Stated exercise ::
Write out the rows word for word, from the very beginning up to and including the line that contains "This screenshot has height=563, width=1568.", and leave the pictures out.

Raw records ::

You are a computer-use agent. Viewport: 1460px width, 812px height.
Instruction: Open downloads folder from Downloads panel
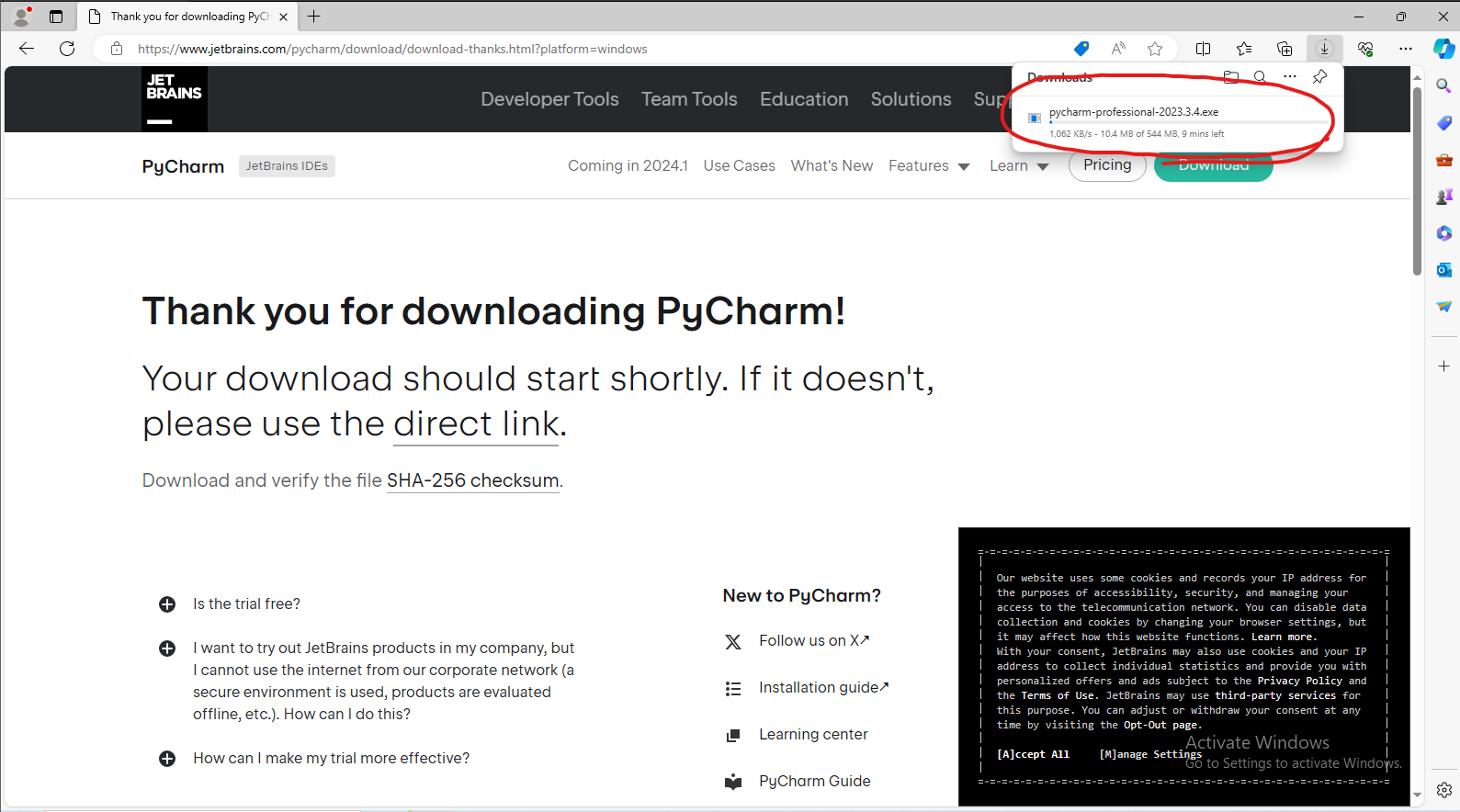tap(1231, 77)
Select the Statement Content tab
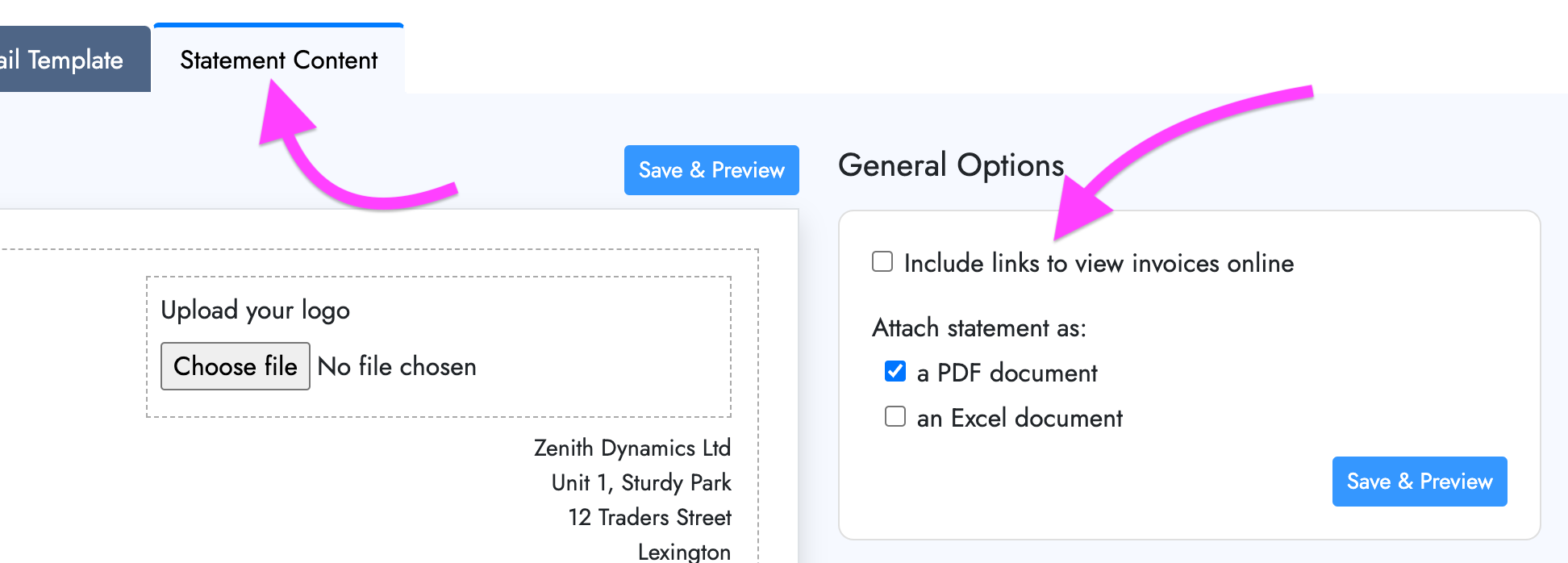This screenshot has height=563, width=1568. coord(279,60)
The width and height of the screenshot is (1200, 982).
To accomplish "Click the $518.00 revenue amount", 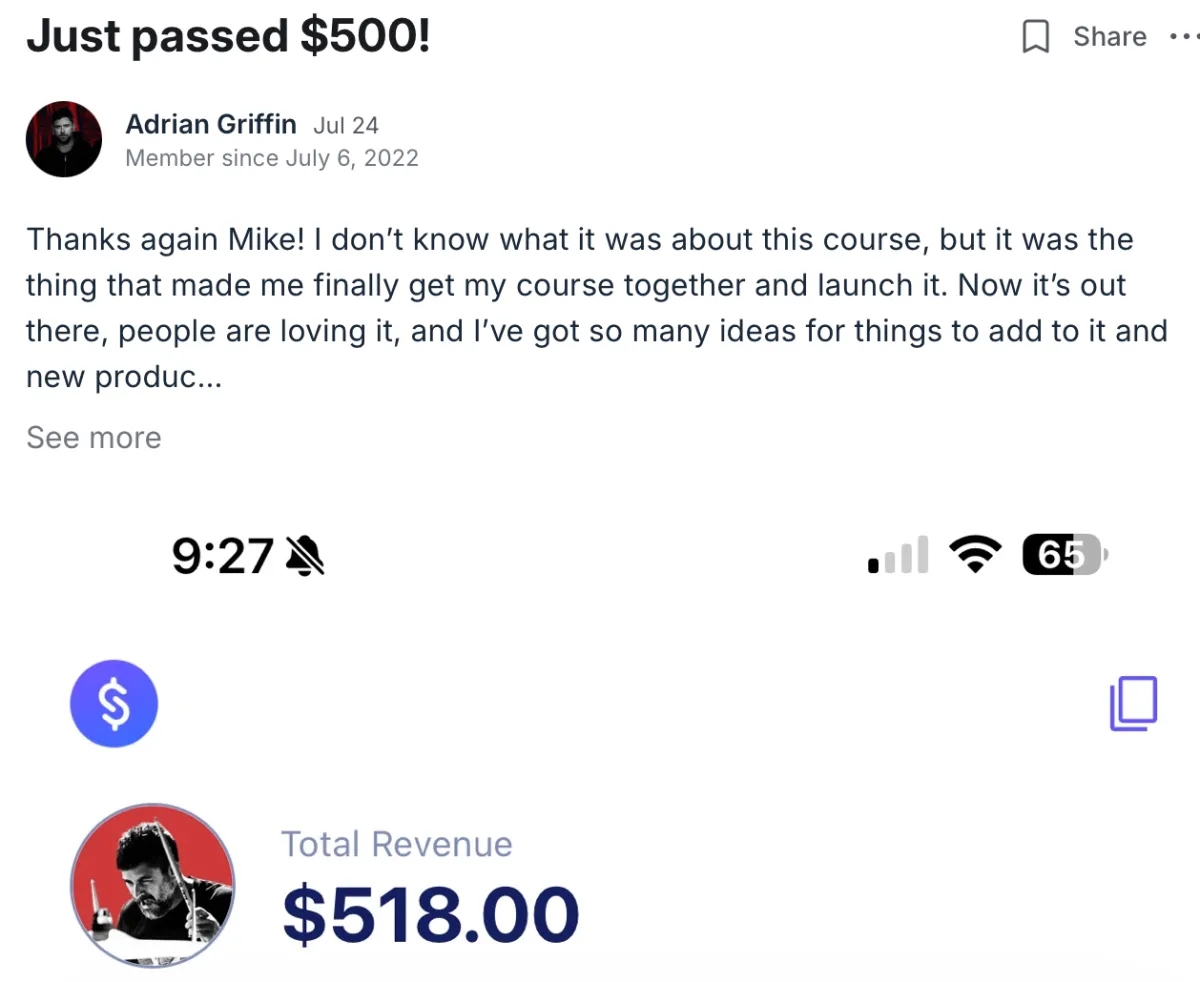I will click(x=431, y=913).
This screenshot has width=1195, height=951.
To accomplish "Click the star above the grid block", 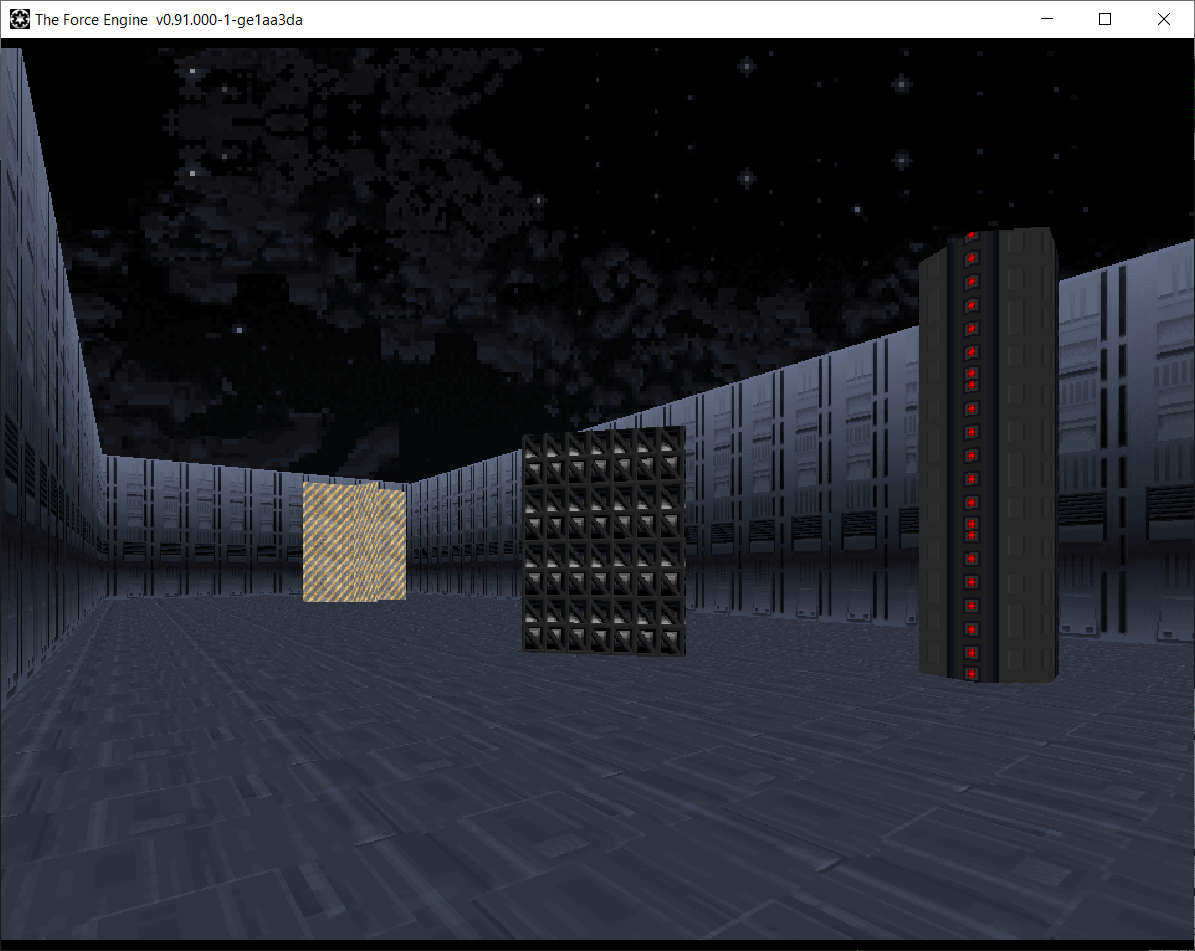I will [x=539, y=200].
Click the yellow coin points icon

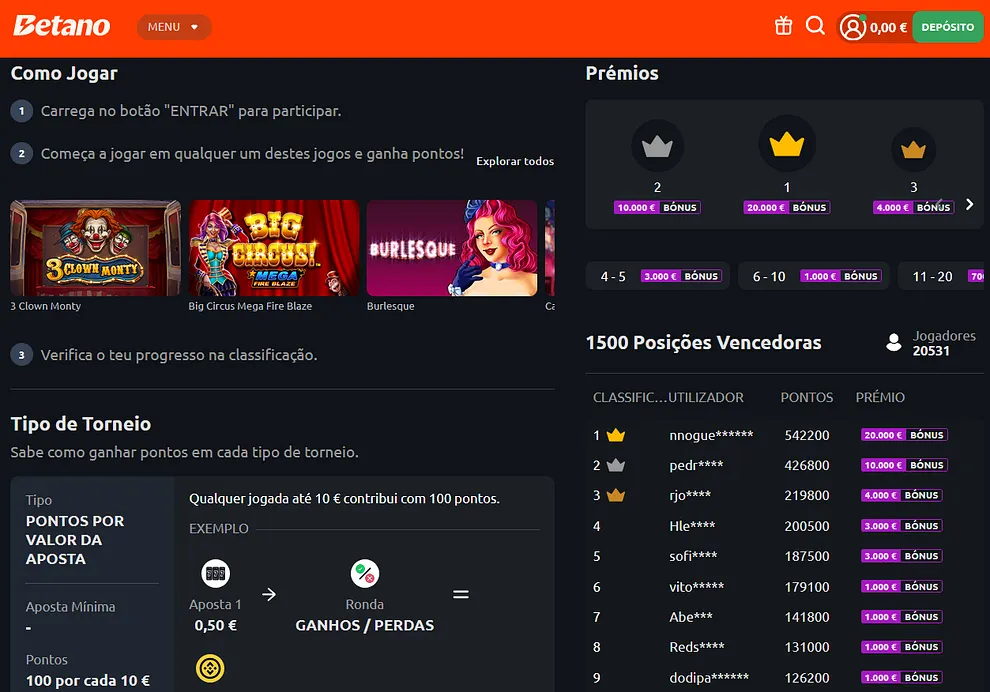210,668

Solution for this task ::
You are a computer-use agent. Viewport: 1460px width, 812px height.
Instruction: Open downloads folder from Downloads panel
tap(1231, 77)
Select the Statement Content tab
This screenshot has height=563, width=1568. coord(279,60)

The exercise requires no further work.